→ **Exercise directions**:
Please give the data again exactly, with no line dropped.
________________
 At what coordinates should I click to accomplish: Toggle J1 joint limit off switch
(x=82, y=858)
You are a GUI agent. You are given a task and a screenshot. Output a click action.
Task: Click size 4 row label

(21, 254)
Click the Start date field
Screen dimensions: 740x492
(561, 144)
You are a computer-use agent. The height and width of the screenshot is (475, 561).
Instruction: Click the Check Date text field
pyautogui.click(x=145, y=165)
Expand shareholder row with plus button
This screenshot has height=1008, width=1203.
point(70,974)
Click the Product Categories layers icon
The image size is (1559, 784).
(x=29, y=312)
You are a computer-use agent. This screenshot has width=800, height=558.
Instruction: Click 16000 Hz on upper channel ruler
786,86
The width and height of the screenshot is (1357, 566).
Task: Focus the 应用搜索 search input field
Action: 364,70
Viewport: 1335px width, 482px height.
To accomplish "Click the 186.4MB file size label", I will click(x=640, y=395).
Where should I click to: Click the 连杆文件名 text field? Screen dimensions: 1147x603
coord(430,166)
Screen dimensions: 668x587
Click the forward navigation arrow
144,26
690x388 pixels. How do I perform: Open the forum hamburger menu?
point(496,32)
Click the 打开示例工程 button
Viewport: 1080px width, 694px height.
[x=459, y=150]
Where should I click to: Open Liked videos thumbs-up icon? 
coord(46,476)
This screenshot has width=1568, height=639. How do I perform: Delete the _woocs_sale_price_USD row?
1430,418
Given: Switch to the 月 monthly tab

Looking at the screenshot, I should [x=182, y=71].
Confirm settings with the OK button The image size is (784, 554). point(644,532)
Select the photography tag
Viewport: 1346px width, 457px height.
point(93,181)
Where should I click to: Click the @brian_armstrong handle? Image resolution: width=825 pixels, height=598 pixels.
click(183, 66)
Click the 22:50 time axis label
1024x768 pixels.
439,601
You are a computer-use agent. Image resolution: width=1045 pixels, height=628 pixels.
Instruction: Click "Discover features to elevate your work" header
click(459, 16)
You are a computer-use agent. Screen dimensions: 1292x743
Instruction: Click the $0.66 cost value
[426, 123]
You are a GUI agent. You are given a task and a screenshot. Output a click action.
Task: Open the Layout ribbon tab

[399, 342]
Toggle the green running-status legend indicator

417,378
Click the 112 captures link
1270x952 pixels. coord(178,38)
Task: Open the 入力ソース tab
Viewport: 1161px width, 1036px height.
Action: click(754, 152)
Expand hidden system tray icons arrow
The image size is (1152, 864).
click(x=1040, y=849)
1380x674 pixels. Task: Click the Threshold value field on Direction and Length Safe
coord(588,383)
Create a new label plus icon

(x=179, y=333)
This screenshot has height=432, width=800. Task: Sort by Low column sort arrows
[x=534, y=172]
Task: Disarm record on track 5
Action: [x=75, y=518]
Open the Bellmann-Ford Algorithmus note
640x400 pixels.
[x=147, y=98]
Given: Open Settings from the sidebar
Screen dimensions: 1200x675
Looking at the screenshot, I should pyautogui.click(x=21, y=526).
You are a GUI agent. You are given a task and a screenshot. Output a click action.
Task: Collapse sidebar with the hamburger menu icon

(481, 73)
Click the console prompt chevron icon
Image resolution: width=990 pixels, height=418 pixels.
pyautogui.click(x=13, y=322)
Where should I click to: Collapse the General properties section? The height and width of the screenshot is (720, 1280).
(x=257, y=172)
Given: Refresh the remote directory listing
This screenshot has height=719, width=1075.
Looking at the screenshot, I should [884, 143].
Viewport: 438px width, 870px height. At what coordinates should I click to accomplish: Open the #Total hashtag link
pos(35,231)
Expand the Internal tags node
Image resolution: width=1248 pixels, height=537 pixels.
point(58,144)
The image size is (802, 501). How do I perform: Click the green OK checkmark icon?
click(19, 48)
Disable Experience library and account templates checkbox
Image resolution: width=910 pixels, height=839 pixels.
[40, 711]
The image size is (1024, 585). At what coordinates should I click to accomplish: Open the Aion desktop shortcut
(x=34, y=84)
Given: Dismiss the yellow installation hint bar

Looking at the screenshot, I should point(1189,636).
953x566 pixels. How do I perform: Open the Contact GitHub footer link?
________________
→ **Response**:
 At what coordinates should I click to accomplish: Toggle J1 joint limit off switch
(x=82, y=858)
You are a GUI agent. You are given a task and a screenshot. Output a click action.
Task: Click size 4 row label

(21, 254)
Click the Start date field
Screen dimensions: 740x492
(561, 144)
You are a computer-use agent. The height and width of the screenshot is (475, 561).
Instruction: Click the Check Date text field
pyautogui.click(x=145, y=165)
Expand shareholder row with plus button
This screenshot has height=1008, width=1203.
point(70,974)
Click the Product Categories layers icon
The image size is (1559, 784).
(x=29, y=312)
You are a computer-use agent. This screenshot has width=800, height=558.
Instruction: Click 16000 Hz on upper channel ruler
786,86
The width and height of the screenshot is (1357, 566).
Task: Focus the 应用搜索 search input field
Action: 364,70
Viewport: 1335px width, 482px height.
To accomplish "Click the 186.4MB file size label", I will click(x=640, y=395).
Where should I click to: Click the 连杆文件名 text field? Screen dimensions: 1147x603
coord(430,166)
Screen dimensions: 668x587
Click the forward navigation arrow
144,26
690x388 pixels. How do I perform: Open the forum hamburger menu?
point(496,32)
Click the 打开示例工程 button
Viewport: 1080px width, 694px height.
[x=459, y=150]
Where should I click to: Open Liked videos thumbs-up icon? 
coord(46,476)
This screenshot has width=1568, height=639. How do I perform: Delete the _woocs_sale_price_USD row?
1430,418
Given: Switch to the 月 monthly tab

Looking at the screenshot, I should [x=182, y=71].
Confirm settings with the OK button The image size is (784, 554). point(644,532)
Select the photography tag
Viewport: 1346px width, 457px height.
point(93,181)
Where should I click to: Click the @brian_armstrong handle? Image resolution: width=825 pixels, height=598 pixels.
click(183, 66)
Click the 22:50 time axis label
1024x768 pixels.
439,601
You are a computer-use agent. Image resolution: width=1045 pixels, height=628 pixels.
Instruction: Click "Discover features to elevate your work" header
click(459, 16)
You are a computer-use agent. Screen dimensions: 1292x743
Instruction: Click the $0.66 cost value
[426, 123]
You are a GUI agent. You are given a task and a screenshot. Output a click action.
Task: Open the Layout ribbon tab

[399, 342]
Toggle the green running-status legend indicator

417,378
Click the 112 captures link
1270x952 pixels. coord(178,38)
Task: Open the 入力ソース tab
Viewport: 1161px width, 1036px height.
Action: click(754, 152)
Expand hidden system tray icons arrow
The image size is (1152, 864).
click(x=1040, y=849)
1380x674 pixels. Task: Click the Threshold value field on Direction and Length Safe
coord(588,383)
Create a new label plus icon

(x=179, y=333)
This screenshot has height=432, width=800. Task: Sort by Low column sort arrows
[x=534, y=172]
Task: Disarm record on track 5
Action: [x=75, y=518]
Open the Bellmann-Ford Algorithmus note
640x400 pixels.
[x=147, y=98]
Given: Open Settings from the sidebar
Screen dimensions: 1200x675
Looking at the screenshot, I should pyautogui.click(x=21, y=526).
You are a GUI agent. You are given a task and a screenshot. Output a click action.
Task: Collapse sidebar with the hamburger menu icon

(481, 73)
Click the console prompt chevron icon
Image resolution: width=990 pixels, height=418 pixels.
pyautogui.click(x=13, y=322)
Where should I click to: Collapse the General properties section? The height and width of the screenshot is (720, 1280).
(x=257, y=172)
Given: Refresh the remote directory listing
This screenshot has height=719, width=1075.
Looking at the screenshot, I should [884, 143].
Viewport: 438px width, 870px height. At what coordinates should I click to accomplish: Open the #Total hashtag link
pos(35,231)
Expand the Internal tags node
Image resolution: width=1248 pixels, height=537 pixels.
point(58,144)
The image size is (802, 501). How do I perform: Click the green OK checkmark icon?
click(19, 48)
Disable Experience library and account templates checkbox
Image resolution: width=910 pixels, height=839 pixels.
[40, 711]
The image size is (1024, 585). At what coordinates should I click to accomplish: Open the Aion desktop shortcut
(x=34, y=84)
Given: Dismiss the yellow installation hint bar

Looking at the screenshot, I should point(1189,636).
953x566 pixels. How do I perform: Open the Contact GitHub footer link?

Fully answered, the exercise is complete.